T1G: Don't even say it!" (we both fight back an involuntary shudder)
EG:"Better left unsaid. Indeed! Why are you guys here anyway?"
So I told him all about my failed scheme.
EG:"Bah, you would think the product of such a coupling would be able to be just a little devious."
T1G: Whatever. Change of topic ... why do you still have that stake in your groin? Being a vampire, that should be a nonlethal wound. Or isn't it?" (starting to see movement over by the dumpsters)
EG:"Oh, it's not lethal at all. (He gets a creepy smile, and his eyes glaze) I just like the way it feels when my cloak rubs against it, like this. See?!" (I turn away ... yeah, there's definitely something, or a couple somethings moving by the bins)
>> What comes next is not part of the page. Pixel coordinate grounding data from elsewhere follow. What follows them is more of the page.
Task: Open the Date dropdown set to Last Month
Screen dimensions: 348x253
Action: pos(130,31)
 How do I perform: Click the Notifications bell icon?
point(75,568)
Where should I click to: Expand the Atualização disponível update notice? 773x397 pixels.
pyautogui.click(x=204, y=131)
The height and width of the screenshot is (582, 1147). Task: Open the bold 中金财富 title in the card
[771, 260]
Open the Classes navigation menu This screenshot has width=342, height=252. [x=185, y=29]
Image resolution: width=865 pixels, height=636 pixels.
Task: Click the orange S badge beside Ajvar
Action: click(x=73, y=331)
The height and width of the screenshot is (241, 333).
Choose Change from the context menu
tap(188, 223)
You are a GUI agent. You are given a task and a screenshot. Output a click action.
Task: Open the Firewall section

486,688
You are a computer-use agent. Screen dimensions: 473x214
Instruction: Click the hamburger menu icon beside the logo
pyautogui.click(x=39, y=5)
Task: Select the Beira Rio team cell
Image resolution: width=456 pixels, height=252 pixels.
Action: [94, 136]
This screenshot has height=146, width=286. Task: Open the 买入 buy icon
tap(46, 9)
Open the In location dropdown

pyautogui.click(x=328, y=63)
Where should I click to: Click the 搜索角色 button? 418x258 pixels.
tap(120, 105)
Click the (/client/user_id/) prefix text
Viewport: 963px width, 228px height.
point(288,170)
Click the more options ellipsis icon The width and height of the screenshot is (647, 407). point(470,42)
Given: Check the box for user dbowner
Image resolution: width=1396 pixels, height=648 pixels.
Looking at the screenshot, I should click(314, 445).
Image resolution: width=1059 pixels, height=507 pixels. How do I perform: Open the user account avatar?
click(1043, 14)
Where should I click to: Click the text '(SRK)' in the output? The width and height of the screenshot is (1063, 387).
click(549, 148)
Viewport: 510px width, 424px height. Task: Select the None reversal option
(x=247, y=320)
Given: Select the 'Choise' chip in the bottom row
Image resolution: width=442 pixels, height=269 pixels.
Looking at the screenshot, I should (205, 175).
T1G: "Ok, on that note I'll be going. You freak!" (oh look, a couple of large racoons materialize .... must be drawn by the herring)

EG:"That's lawyer to you two. And, please go. You're making me miss my son's movie! (racoons move in closer) I'm so proud of ....... mmmmmmmmmm, puppies!"
T1G:"Actually, those .... ah, nevermind. I'm gone." (More 'coons are appearing now, as Evil Glenn reaches for one ....)
Yep, Grau was right on about that girly scream.
EG:AAAHHH! I'll get you two and your fathers for this! You hobo lookalikes! Aaahhh! I'll fix it so that .... oooh, hey, that's right you nasty animal. Keep rubbing that stake.........."


What a freak! It wasn't the best birthday, but it was by far the most enertaining one. Hey, I wonder if EG has done something to Grau in retaliation?! Maybe that's why we haven't heard anything from him! Sorry, Pop!